Sunday, February 21, 2010

Response to Bonus Round 402 Section 3

This is my response to those that would refute the thesis I put forward in Part 3 of Bonus Round 402.

Can well known developers, or groups of developers, leave a team (through choice or dissolution), start a new development studio, and get a deal with a top publisher with enough financial backing to make something creative and meaningful in the AAA space and thus prevent the industry from losing diversity in product?

This is the question that I posed, and then suggested that in my opinion the answer is a resounding NO.

Many of the responses I got to this question from the panel and in the forums forget why I posed the question in the first place, and attempt to minimize the question by finding exceptions to the rule and fringe cases. This is useless in refuting the thesis.

For example, I think we can all agree that falling out of a plane at 30,000 feet is deadly. Yet the grandfather of a high school friend did just that in WWII and survived basically unscathed. In fact it is not unheard of. But these exceptions do not mean that falling out of a plane is safe.

To support my argument I will speak in norms and generalities. If the question is relevant and the industry works in the way I suggest the MAJORITY of the time then we do indeed face a problem. I will break the question into four parts, first a sanity check on the value of the question itself, and then three assertions embedded in the question.

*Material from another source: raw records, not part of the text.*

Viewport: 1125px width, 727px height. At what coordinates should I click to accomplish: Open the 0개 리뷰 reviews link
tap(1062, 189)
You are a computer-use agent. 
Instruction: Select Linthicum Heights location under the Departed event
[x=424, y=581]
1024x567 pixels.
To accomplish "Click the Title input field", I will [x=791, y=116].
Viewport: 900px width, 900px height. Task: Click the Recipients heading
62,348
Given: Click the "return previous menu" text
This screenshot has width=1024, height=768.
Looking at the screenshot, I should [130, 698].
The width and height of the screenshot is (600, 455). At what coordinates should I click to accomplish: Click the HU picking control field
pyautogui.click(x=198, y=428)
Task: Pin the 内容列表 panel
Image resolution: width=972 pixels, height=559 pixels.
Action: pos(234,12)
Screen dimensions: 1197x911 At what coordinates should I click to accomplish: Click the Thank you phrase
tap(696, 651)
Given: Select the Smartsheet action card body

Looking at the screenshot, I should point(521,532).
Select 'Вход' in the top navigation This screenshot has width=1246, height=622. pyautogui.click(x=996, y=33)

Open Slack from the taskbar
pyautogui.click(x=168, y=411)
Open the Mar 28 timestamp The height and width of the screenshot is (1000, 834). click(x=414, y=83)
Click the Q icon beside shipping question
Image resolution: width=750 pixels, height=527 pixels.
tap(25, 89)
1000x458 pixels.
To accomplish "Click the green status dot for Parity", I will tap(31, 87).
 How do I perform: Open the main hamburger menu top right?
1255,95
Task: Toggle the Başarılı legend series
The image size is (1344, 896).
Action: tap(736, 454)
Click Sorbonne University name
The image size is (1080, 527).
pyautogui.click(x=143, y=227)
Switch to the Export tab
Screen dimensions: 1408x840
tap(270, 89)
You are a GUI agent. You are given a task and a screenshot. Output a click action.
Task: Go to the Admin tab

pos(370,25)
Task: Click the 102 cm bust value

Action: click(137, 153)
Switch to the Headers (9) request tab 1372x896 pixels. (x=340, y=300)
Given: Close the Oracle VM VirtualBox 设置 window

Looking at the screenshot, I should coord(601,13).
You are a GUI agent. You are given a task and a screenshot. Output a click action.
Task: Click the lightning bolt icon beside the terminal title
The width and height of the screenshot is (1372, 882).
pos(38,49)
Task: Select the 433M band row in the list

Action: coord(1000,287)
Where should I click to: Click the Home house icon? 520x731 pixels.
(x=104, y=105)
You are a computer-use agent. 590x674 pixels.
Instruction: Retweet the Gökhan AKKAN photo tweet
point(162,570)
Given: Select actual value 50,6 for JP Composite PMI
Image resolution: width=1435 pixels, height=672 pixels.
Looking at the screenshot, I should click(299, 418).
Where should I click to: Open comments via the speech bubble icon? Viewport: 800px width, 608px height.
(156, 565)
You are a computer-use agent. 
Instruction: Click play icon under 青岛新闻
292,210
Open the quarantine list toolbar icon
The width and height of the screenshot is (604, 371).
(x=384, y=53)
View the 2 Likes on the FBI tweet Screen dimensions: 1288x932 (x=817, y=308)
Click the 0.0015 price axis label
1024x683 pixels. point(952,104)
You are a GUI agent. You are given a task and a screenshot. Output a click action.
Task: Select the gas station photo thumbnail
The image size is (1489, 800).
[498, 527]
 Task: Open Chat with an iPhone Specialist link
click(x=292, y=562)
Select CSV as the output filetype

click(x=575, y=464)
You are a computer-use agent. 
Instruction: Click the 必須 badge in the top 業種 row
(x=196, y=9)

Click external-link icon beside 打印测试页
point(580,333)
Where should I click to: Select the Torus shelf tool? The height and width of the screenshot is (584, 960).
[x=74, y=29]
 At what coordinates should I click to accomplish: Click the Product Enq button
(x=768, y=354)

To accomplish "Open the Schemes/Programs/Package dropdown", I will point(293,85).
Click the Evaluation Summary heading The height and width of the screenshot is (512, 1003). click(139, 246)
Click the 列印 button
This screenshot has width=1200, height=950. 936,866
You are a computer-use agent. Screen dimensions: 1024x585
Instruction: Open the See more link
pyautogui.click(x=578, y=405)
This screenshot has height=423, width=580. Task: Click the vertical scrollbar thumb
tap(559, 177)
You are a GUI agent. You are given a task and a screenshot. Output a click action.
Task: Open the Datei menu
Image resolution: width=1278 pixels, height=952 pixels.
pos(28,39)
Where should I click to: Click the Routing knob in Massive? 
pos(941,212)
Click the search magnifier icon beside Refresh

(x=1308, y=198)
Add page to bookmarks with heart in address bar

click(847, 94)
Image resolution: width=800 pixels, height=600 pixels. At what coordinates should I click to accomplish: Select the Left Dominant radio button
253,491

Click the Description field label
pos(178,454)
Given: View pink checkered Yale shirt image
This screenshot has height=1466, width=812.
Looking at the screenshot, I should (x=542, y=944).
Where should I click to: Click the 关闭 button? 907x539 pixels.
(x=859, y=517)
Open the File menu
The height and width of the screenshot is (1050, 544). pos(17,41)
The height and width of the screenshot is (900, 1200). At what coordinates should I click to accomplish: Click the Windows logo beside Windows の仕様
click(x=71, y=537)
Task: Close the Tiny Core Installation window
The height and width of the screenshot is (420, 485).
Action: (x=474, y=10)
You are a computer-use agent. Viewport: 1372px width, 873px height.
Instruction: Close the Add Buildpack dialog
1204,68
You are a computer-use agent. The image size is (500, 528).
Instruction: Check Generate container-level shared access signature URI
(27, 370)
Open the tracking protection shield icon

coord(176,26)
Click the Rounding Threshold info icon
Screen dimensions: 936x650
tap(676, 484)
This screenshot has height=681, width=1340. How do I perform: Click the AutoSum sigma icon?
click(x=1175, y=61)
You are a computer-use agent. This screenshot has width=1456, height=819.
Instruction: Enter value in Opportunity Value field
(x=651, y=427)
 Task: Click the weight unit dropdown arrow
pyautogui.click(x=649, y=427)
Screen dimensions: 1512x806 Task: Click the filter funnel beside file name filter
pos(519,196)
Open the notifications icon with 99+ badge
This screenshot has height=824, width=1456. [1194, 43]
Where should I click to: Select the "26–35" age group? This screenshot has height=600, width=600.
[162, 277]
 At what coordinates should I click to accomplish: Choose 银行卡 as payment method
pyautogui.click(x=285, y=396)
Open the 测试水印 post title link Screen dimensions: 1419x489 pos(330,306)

Shane is irrefutably wrong in his assertion that recent layoffs in the industry are normal and recurring. Not only has EA layed off a record number of people in the last year, but after the taping of the panel Activision also layed off a large number of people and shuttered multiple teams. The two biggest publishers laying off thousands of people at almost the same time is unprecedented. This is not my opinion, a simple check of past years press releases bear this out.

I do not debate that good developers can leave and sign smaller projects (<15 million dollars for this argument), but those developers are leaving the AAA business rather than doing anything relevant to support creativity in that space. Sure, they might eventually grow to get a shot at something bigger, but since smaller projects also take significant amounts of time this doesn’t solve the midterm problem that I propose lies in the 2-5 year window.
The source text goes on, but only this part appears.